▶ TEXT BLOCK:
After years of wondering when interest rates will rise, the 0.45% increase in the Canadian 5 year yield in June has many bond investors asking the very same question. While the markets have cried wolf before only to see rates back down a month or two later, there is the nagging feeling that this time is different.

Previously, rising yields were met with central bankers steadfastly beating the drum of deflationary concern. No amount of economic data could shake their belief that the abyss of deflation lurked around the corner. As a result, they implemented and maintained the extraordinary measures of negative real (and nominal) rates and quantitative easing to stimulate economic growth.

Although lacking hard evidence that inflation is rising, policymakers have begun to change their tune. The Federal Reserve has laid out how it will begin its tapering process. The ECB has started to mull an exit from quantitative easing and negative rates. And even the Bank of Canada publicly stated that the economy had recovered from the shock of plunging oil prices.

The abrupt change of heart by the Bank of Canada caught many flat-footed. Despite the domestic economy performing better than predicted, CPI has not been particularly strong. And since economic growth hasn’t led to rising inflation in the G7, concerns around the perils of excessively low rates had faded.

Nonetheless, those driving the car have determined that deflation risks have considerably diminished and that reflationary forces now have the upper hand. As a result, they seem to be quite willing to remove the ‘emergency’ or ‘insurance’ stimulus that they have been relying on since the ‘Great Recession.’

Based on the data this may seem premature. But CPI tends to lag GDP growth, and changes to monetary policy can take several months to have an impact. Thus central bankers have to make decisions based on forecasts and often act before the economic numbers exhibit significant change.

So while we might not be there yet, it appears we are finishing the long stretch of the deflationary highway and moving onto the side roads. And like kids waking up when the car changes speed on the off-ramp, the Canadian market is now preparing for an interest rate hike tomorrow, the first in seven years.

▶ EXTRACTED ENTRIES:
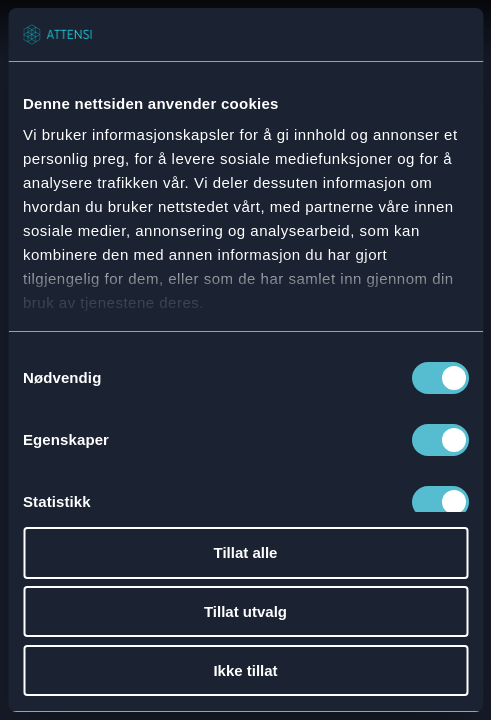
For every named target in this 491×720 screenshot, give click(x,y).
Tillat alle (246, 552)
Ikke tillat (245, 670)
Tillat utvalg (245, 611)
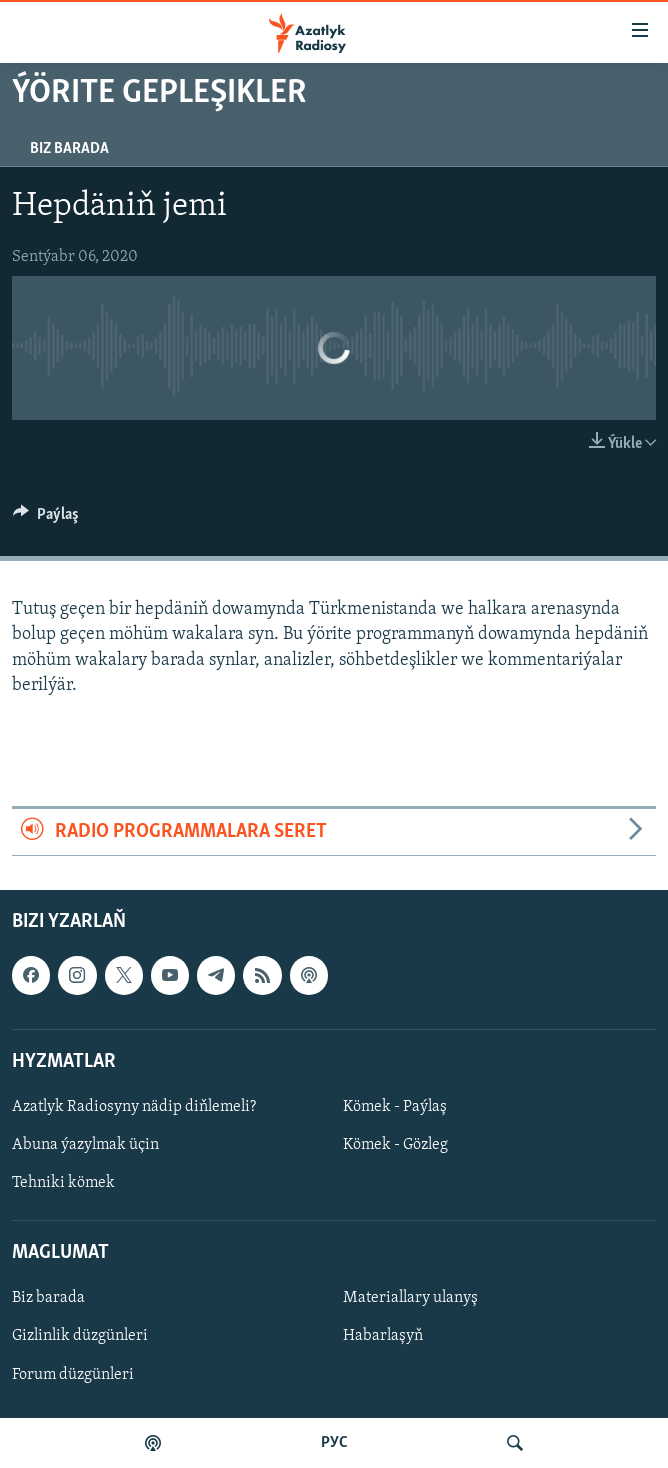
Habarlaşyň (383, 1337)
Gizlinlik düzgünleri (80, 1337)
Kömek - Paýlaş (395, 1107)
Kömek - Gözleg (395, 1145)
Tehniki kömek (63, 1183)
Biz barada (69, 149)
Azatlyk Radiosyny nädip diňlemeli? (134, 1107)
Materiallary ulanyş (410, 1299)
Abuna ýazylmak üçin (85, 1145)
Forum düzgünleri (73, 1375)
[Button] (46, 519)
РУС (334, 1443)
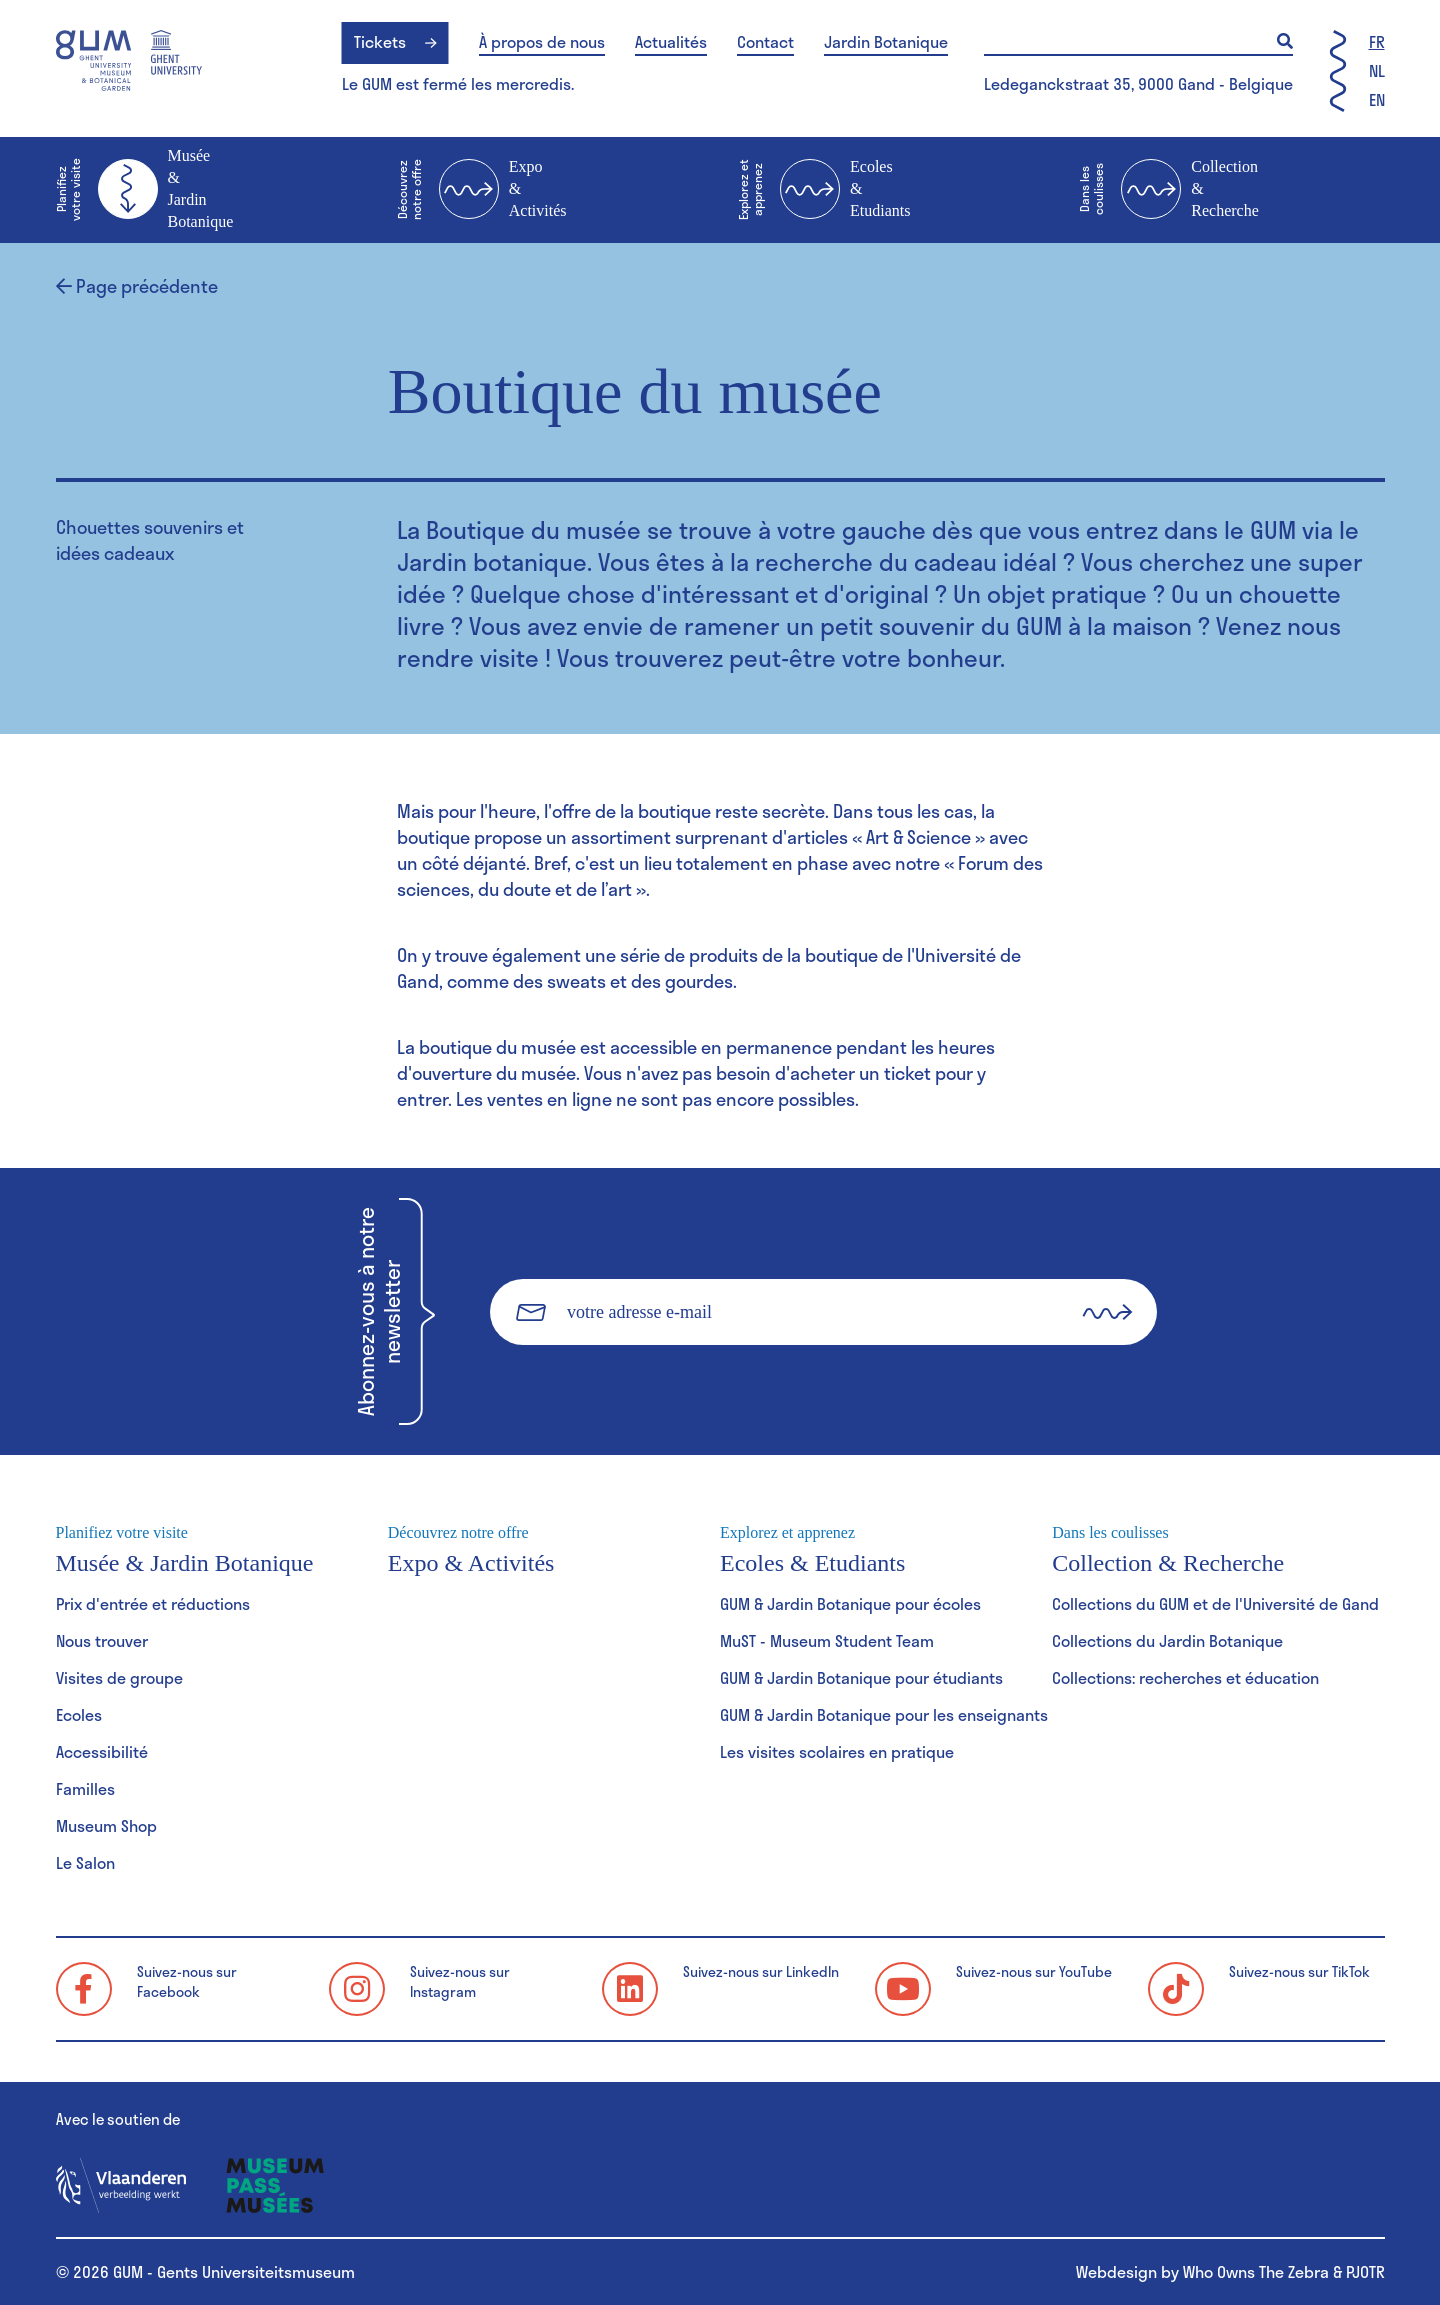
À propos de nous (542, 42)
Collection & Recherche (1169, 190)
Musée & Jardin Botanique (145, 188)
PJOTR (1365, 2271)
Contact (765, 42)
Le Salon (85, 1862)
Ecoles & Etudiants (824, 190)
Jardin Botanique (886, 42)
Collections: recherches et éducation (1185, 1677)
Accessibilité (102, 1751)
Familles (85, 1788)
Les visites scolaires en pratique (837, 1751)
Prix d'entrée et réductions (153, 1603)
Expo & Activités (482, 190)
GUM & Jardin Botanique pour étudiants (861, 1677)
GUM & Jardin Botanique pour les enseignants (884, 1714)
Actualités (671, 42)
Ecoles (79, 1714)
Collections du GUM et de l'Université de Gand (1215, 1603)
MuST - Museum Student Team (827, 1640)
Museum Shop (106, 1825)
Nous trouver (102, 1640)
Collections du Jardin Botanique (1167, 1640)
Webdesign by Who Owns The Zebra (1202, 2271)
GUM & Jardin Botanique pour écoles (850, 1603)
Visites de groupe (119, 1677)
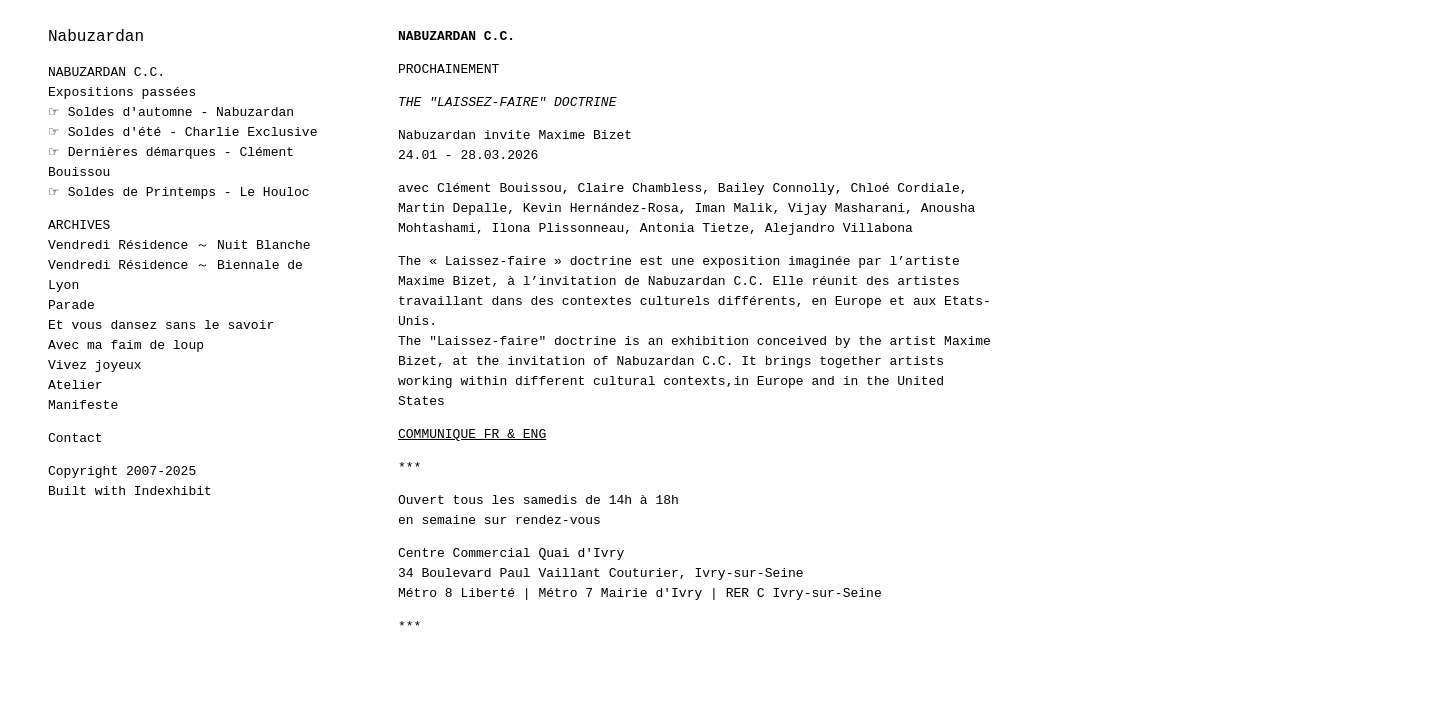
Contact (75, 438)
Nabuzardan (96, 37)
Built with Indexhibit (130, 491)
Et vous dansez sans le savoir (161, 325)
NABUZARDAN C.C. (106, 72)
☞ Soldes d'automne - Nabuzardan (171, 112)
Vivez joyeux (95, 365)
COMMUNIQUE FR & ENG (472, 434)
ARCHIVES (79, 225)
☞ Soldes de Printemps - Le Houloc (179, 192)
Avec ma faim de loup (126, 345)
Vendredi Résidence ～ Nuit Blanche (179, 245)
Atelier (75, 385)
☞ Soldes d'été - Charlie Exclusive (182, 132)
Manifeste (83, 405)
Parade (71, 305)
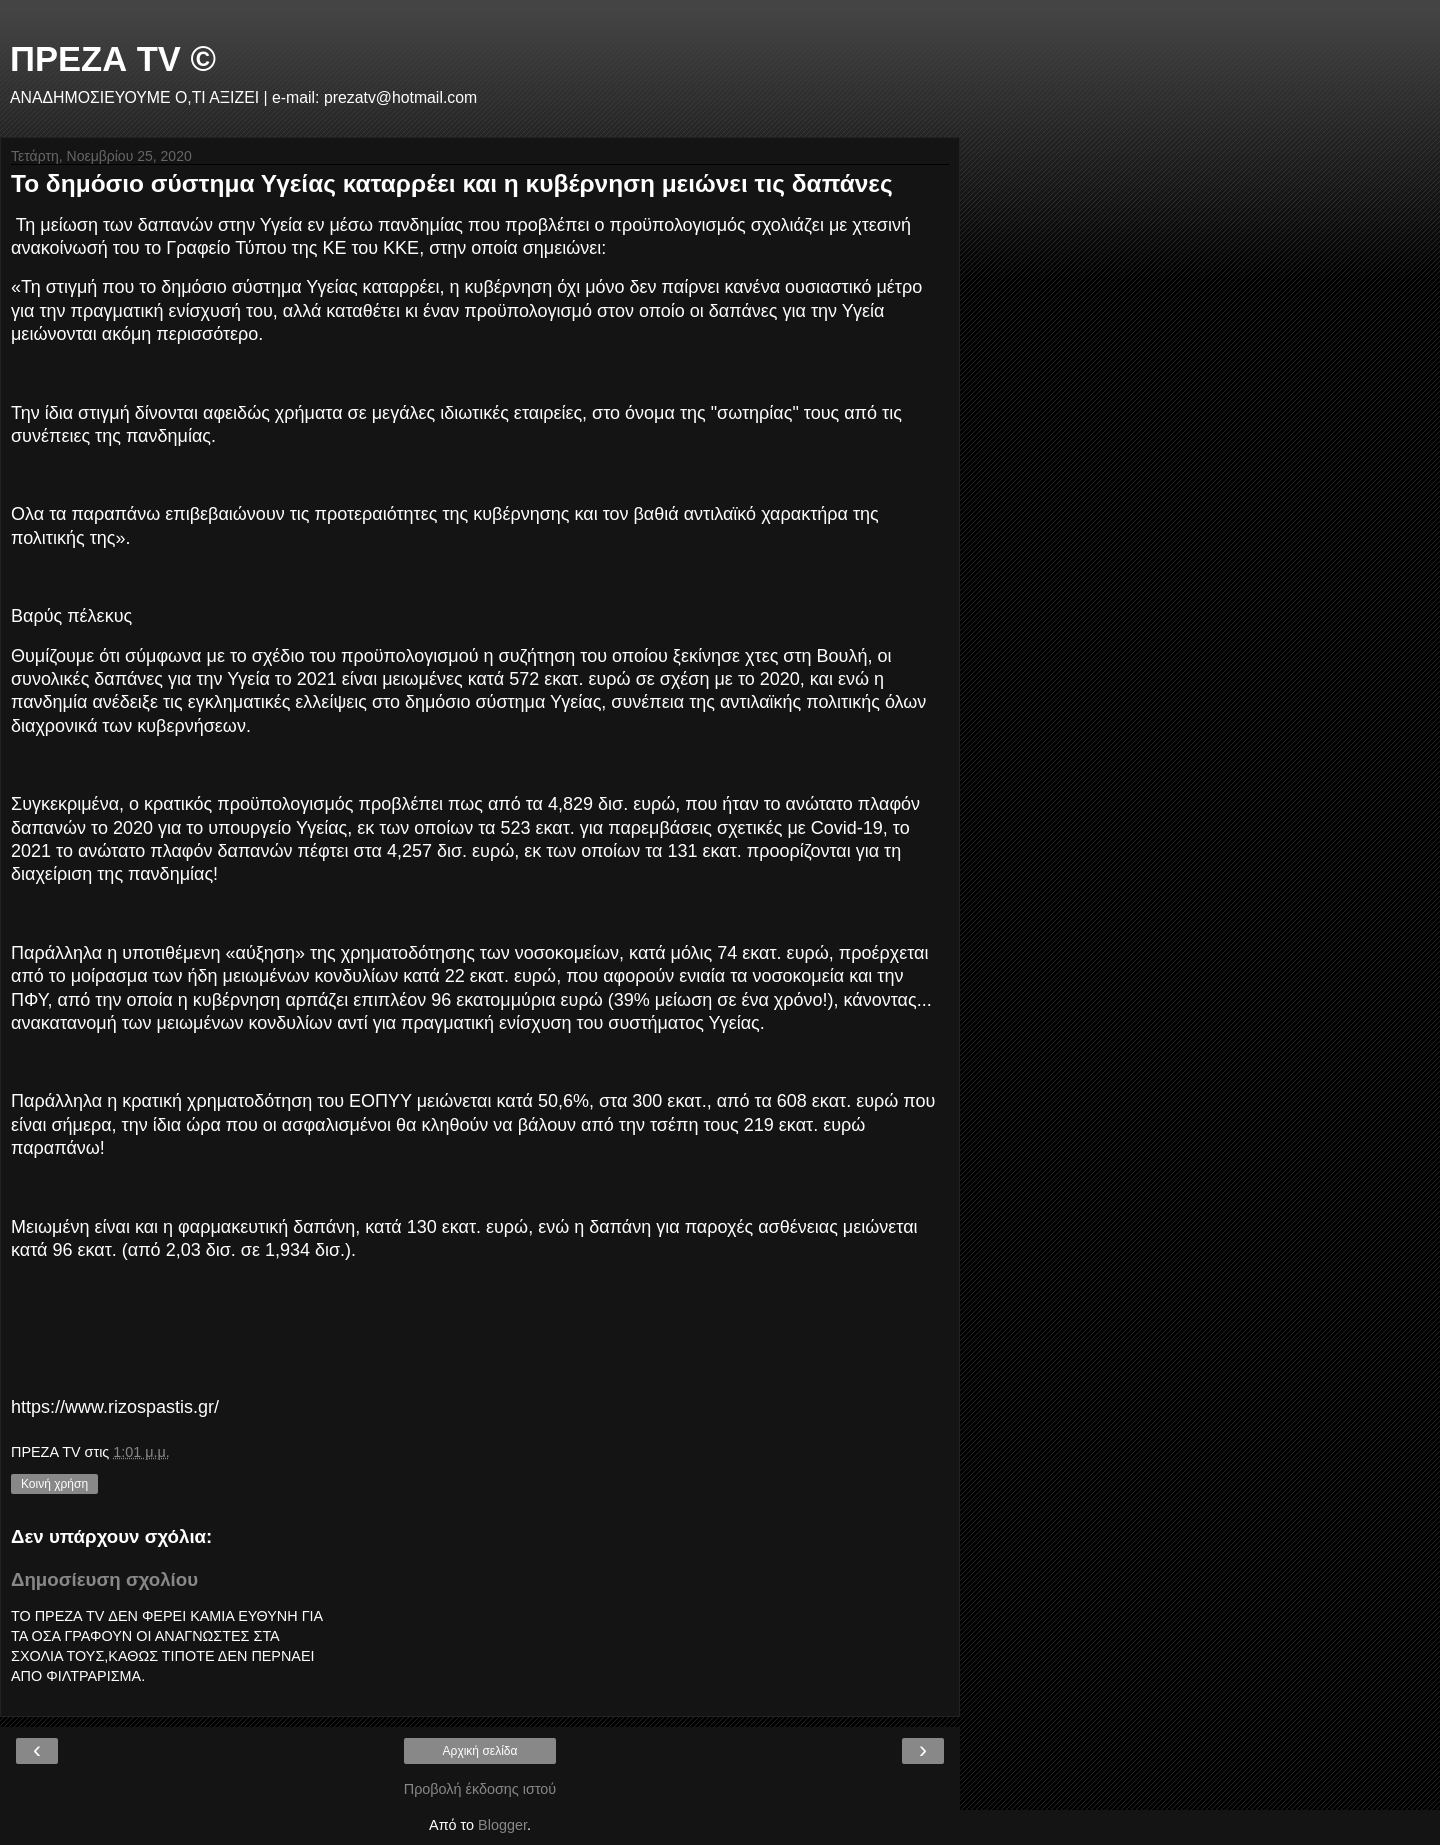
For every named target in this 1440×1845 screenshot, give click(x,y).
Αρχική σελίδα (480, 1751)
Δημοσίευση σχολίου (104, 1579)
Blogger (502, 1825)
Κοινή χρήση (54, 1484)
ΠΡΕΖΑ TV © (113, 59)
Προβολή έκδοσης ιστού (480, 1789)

▶ SET EXERCISE A: In the interest rate text, by how much did the Canadian 5 year yield rise in June?
▶ SET EXERCISE B: Repeat the stretch of the interest rate text from "Although lacking hard" through "rates had faded.".

▶ EXERCISE ANSWER A: It rose by 0.45%.

▶ EXERCISE ANSWER B:
Although lacking hard evidence that inflation is rising, policymakers have begun to change their tune. The Federal Reserve has laid out how it will begin its tapering process. The ECB has started to mull an exit from quantitative easing and negative rates. And even the Bank of Canada publicly stated that the economy had recovered from the shock of plunging oil prices.

The abrupt change of heart by the Bank of Canada caught many flat-footed. Despite the domestic economy performing better than predicted, CPI has not been particularly strong. And since economic growth hasn’t led to rising inflation in the G7, concerns around the perils of excessively low rates had faded.